Hinter dem etwas sperrigen Kürzel AIU verbirgt sich die Hoffnung auf sauberen Sport, auch bei diesen Olympischen Spielen. Die schnelle Eingreiftruppe des internationalen Leichtathletikverbands World Athletic nennt sich in voller Länge Athletics Integrity Unit (AIU), und sie versteht sich als eine Art Geheimdienst des Sports. Sie ist auch ein Ermittlungsorgan, das betrügerischen Sportlern hautnah auf den Leib rückt. Es wird natürlich auf Doping getestet, aber nicht auf die klassische Art, die meist nur auf Quantität und nicht auf Qualität setzt.
Die 11 Millionen Pfund schwere AIU hat große Ziele formuliert, sie möchte die Lücke zwischen den Dopern und den Dopingjägern verringern, wenn nicht sogar schließen. Erlaubt sind dabei polizeiliche und geheimdienstliche Methoden. Alles andere ist eh Augenwischerei und Statistikschummelei, das weiß auch AIU-Chef Brett Clothier, ein Anwalt aus Australien, dessen Bedingung, den Job anzunehmen, absolute Unabhängigkeit vom Weltverband war. Die sicherte ihm World-Athletic-Präsident Sebastian Coe zu.
Der ehemalige Mittelstreckler aus Großbritannien war nach seinem Amtsantritt 2015 gezwungen, etwas zu tun. Der Verband war unter Lamine Diack zu einem korrupten Etwas verkommen; der Antidopingkampf des Senegalesen sah so aus, dass er von überführten Dopern Schweigegeld erpresste und im Gegenzug die inkriminierenden Papiere verschwinden ließ.

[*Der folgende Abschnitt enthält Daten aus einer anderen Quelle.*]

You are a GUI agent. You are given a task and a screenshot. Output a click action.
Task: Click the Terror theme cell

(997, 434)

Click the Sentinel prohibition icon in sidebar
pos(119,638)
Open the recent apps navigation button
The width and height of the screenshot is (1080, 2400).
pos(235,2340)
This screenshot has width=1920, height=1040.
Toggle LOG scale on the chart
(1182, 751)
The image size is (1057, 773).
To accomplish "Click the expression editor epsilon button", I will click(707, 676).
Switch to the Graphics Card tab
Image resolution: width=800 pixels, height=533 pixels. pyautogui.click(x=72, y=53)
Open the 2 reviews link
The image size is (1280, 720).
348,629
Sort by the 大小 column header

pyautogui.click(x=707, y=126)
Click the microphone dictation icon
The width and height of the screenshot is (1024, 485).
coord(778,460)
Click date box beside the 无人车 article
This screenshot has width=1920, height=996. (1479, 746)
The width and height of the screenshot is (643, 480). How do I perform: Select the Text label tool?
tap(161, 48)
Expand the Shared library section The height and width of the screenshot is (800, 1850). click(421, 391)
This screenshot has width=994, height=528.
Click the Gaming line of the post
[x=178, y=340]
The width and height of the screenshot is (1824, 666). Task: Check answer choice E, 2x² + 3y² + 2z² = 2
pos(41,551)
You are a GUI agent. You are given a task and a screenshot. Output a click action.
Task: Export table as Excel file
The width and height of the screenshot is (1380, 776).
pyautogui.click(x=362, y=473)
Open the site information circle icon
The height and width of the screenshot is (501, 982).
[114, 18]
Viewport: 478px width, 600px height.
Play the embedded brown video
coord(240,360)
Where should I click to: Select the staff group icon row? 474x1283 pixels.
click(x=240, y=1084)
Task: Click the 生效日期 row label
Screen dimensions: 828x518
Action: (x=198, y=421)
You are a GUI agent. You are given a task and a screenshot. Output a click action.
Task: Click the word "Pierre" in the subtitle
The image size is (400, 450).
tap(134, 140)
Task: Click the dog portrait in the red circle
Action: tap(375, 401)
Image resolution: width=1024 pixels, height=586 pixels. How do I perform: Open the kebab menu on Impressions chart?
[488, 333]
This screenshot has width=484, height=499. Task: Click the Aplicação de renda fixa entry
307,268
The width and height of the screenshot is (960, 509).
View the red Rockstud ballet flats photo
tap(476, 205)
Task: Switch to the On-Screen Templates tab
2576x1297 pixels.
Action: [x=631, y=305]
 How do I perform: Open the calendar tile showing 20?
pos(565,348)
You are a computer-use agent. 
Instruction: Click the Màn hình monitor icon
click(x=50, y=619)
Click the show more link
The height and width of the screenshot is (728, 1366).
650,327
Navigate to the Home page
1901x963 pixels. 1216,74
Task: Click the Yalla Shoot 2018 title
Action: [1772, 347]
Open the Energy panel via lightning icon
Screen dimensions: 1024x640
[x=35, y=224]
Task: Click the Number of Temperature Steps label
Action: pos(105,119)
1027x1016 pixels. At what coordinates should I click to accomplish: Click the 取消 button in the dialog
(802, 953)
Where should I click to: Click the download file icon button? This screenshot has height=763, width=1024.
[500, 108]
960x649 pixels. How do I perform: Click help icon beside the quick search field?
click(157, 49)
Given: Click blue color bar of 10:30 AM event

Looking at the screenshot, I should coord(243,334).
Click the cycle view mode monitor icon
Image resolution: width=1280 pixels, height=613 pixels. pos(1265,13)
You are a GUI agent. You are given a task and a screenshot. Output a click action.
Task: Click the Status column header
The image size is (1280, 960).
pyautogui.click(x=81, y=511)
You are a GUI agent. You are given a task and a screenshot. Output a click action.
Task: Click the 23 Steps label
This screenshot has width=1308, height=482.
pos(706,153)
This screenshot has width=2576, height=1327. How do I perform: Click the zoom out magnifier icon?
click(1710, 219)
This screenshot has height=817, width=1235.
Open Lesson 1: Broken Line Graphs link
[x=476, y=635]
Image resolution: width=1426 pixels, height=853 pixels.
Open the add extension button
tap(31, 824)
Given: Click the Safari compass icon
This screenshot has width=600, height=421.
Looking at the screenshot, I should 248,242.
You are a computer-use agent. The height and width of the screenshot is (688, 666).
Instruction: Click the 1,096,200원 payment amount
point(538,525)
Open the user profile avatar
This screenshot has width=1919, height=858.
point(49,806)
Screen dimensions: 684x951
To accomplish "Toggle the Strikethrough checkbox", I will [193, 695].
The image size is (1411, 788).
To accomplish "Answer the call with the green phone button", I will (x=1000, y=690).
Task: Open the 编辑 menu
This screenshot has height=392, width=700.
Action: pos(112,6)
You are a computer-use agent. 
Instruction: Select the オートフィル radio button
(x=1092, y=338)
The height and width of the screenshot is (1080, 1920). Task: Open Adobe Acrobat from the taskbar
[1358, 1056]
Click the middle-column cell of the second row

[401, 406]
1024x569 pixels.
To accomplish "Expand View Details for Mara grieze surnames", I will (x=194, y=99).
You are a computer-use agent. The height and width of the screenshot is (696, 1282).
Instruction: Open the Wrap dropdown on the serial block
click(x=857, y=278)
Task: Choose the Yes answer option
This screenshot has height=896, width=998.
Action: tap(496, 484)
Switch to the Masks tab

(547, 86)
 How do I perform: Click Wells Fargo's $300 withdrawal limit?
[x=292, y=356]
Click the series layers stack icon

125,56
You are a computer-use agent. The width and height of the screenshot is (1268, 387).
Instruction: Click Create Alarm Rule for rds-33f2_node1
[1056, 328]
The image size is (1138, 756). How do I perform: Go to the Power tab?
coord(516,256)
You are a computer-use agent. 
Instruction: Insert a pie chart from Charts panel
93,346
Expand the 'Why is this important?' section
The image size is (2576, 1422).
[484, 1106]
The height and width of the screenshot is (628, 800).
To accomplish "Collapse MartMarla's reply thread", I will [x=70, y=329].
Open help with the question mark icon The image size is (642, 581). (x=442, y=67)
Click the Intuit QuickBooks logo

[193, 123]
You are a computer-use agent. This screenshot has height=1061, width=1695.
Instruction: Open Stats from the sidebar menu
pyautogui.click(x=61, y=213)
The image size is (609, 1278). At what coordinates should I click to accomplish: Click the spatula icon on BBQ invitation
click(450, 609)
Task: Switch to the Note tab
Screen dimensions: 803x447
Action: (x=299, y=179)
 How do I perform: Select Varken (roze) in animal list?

Die Jungs von der Integritäts-Einheit haben jetzt schon über 250 Sportlerinnen und Sportler überführt, und zwar keine kleinen Fische, sondern größere Kaliber. Denn das ist der Ansatz: Man möchte an die Elite, auch die olympische, heran, die über die finanziellen und logistischen Mittel verfügt, Doping auf höchstem Niveau zu betreiben – mit Mikrodosen, Maskierungsmitteln und anderen Kniffen. Jetzt, kurz vor Beginn der olympischen Leichtathletikwettbewerbe, sind ihnen etliche Sportler ins Netz gegangen.
Auffälligkeiten in Kategorie A
Zehn nigerianische Leichtathleten müssen ihren Traum von Olympia begraben. Sie wurden von der AIU aus dem Rennen genommen, weil sie nicht die nötige Zahl an Dopingtests vorweisen konnten. Zehn Sportler, das entspricht 40 Prozent der gesamten nigerianischen Olympiamannschaft der Leichtathleten. Unter ihnen: Ese Brume, Bronzemedaillengewinnerin im Weitsprung der Frauen bei der WM 2019 in Doha – und Blessing Okagbare, Silbermedaillengewinnerin im Weitsprung bei den Olympia 2008 in Peking, die sich diesmal für die 100 Meter und 200 Meter qualifiziert hatte.
Die Sanktionierten gehören mit Nigeria einer Nation an, die in der Kategorie A, also jener der verdächtigsten Dopingverbände, besonders unter die Lupe genommen wird. Betroffen sind jetzt überdies drei Athleten aus der Ukraine, ein Marokkaner, ein Sportler aus Äthiopien und drei aus Weißrussland. Zwei kenianische Athleten, die von der AIU als „Fälle“ geführt werden, hat Athletics Kenya schon im Vorfeld der Spiele durch andere Athleten ersetzt. Der Fokus der Ermittler richtet sich vor allem auf Afrika, 46 Prozent der Tests fanden auf diesem Kontinent der schnellen Läufer statt.
Dass die AIU hinter die Kulissen schaut und sich nicht vom schönen Schein blenden lässt, belegt der Fall des russischen Hochspringers Danil Lyssenko. Der frühere Hochsprung-Weltmeister war bei unangekündigten Dopingtests nicht erreichbar. Die Funktionäre des russischen Verbands wollten den Regelverstoß mit gefälschten Dokumenten vertuschen. „Uns geht es um die Geschichten hinter den Vorstößen“, sagt Clothier – und tatsächlich wurde Lyssenko vom internationalen Sportgericht CAS für sechs Jahre gesperrt.
Auch dem US-Sprinter Christian Coleman wurde der Ermittlungseifer der AIU-Agenten zum Verhängnis. Seine Ausrede für einen verpassten Dopingtest entlarvte sich als Lüge – mittels Nachweis einer Finanztransaktion bei einer Shoppingtour. Coleman muss den Spielen fernbleiben, auch wenn der CAS seine Sperre leicht reduzierte.
„Wir glauben“, sagt Dopingjäger Brett Clothier, „dass die Spiele mit dem, was wir in den letzten Jahren, insbesondere im Vorfeld von Tokio, erreicht haben, fairer sein werden als in der letzten Zeit.“ Nun, die Hoffnung stirbt zuletzt.